From the knowledge we have acquired about methane clathrates, porous rock, pressure, and temperature, we are hypothesizing that the following are things that could occur and/or questions that may arise:
-- The bounderies between the methane and methane clathrates are at the melting point. When the methane is extracted, the pressure will drop. If you have any drop in pressure the clathrate melts, lowering the temperature and in turn stopping the melting process. However,the heat stored from the surrounding rock can keep the melting process going. If this occurs, then the lower layers of clathrates will begin to decompose into separate water and methane molecules. Will the methane add to the already existent methane gas, and will the water molecules sink down into the porous rock, as expected?

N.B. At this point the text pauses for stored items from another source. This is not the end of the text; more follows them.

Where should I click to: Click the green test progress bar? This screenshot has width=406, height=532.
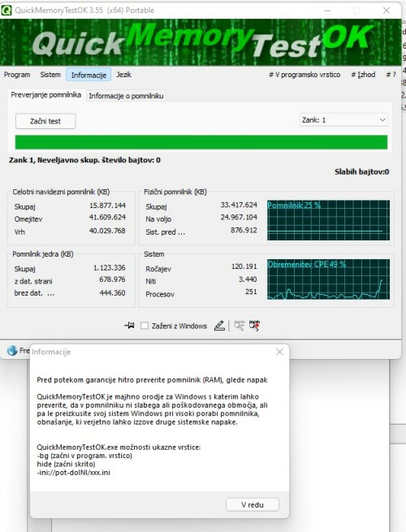pyautogui.click(x=201, y=142)
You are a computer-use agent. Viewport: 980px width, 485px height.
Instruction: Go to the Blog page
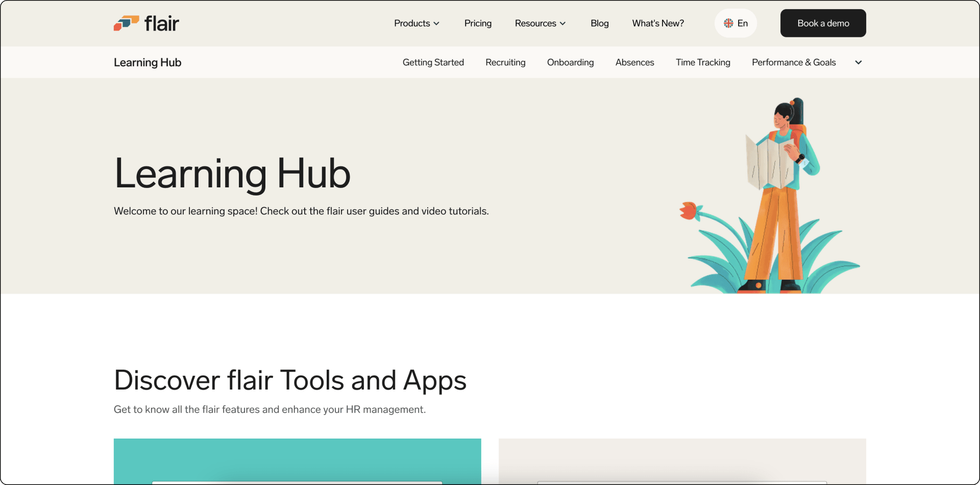(599, 23)
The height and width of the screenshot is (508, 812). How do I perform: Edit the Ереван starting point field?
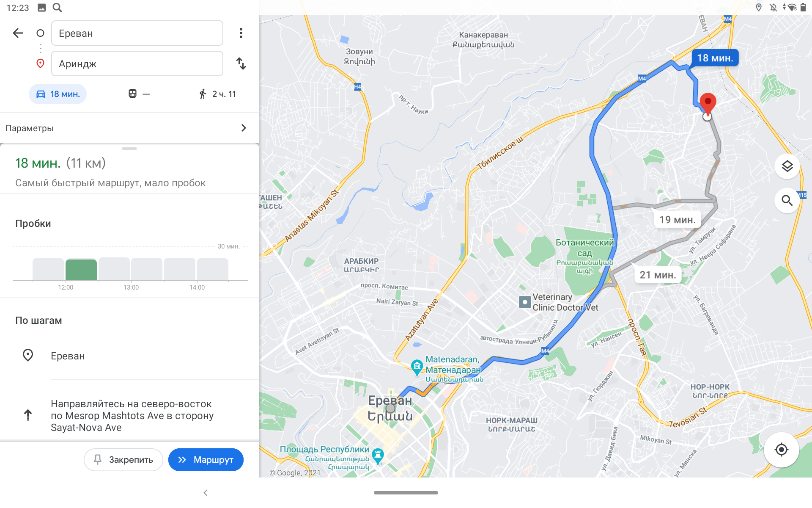click(x=137, y=33)
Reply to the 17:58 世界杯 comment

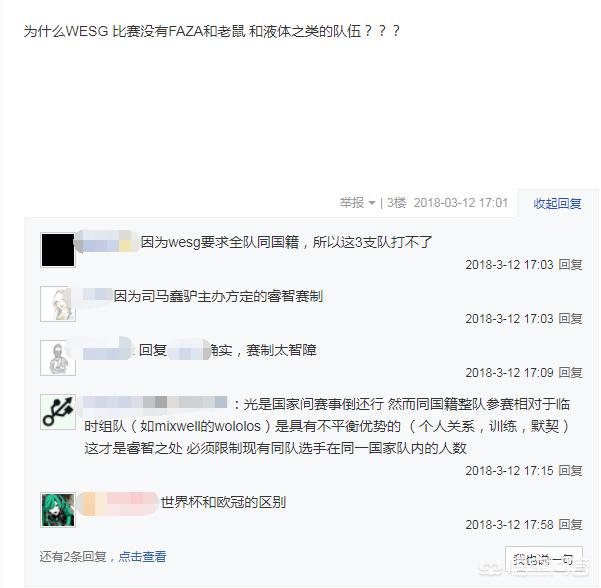point(570,524)
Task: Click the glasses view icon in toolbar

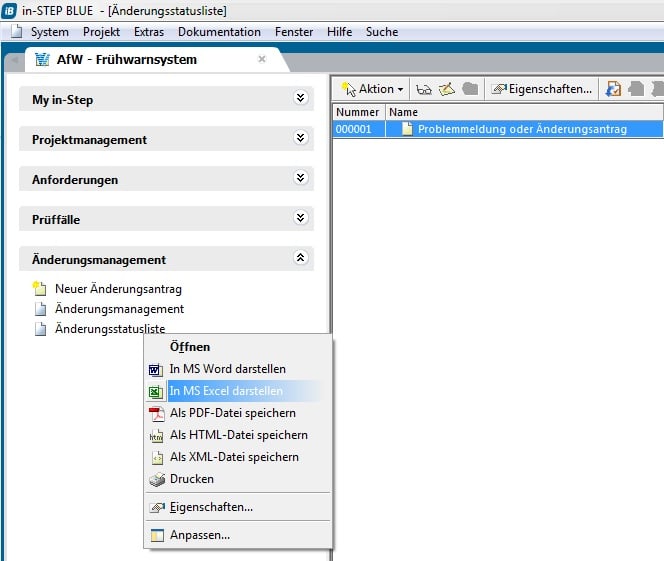Action: pyautogui.click(x=425, y=89)
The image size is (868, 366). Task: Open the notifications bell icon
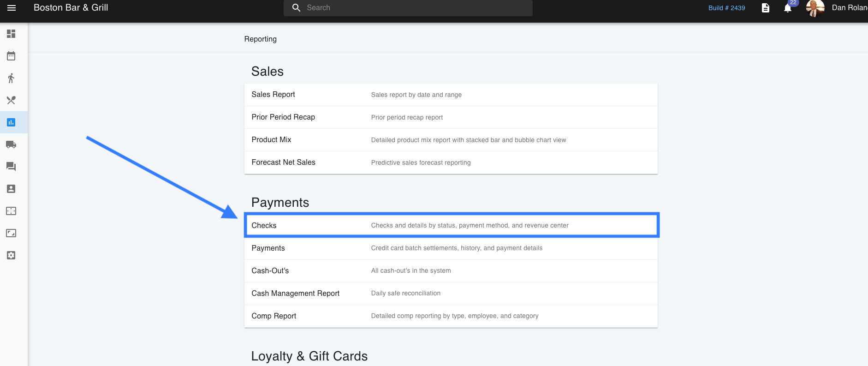[x=788, y=8]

-- Or will the water in the porous rock act as a natural piston as the methane is extracted, and replace the pressure as quickly as it is being reduced?
-- Will we need to add a heat source at the point of extraction that can melt the clathrates that replenish the methane gas?
-- Is this extraction even possible or will the decrease in pressure be too rapid for the layers of clathrates to melt, causing them to collapse along with the ocean floor, allowing the methane gas to bubble up to the surface of the ocean and be released into the atmosphere?
-- If it turns out that this extraction is possible, can we extract enough methane to make this all worth while? And if so, how much is enough?
All these are questions that must be taken into consideration to successfully solve our problem.
We will be modifying an already existent code by adding necessary components needed to model our project.
Currently, we are in the middle of the physics aspect of our project, learning why things happen according to the laws of physics. We will begin modifications of the code in the very near future. Once modifications are complete we will then conduct a simple test run, to ensure that our code will work as we want and need it to.
The successful completion of our project depends on our code, its correct operation, and on the completion of the remaining work, including the analysis of our results, and the conclusions left to be drawn.
Having used teamwork throughout the project, we hope to culminate by submitting a final report that will complete our competition in the 1997-1998 Supercomputing Challenge.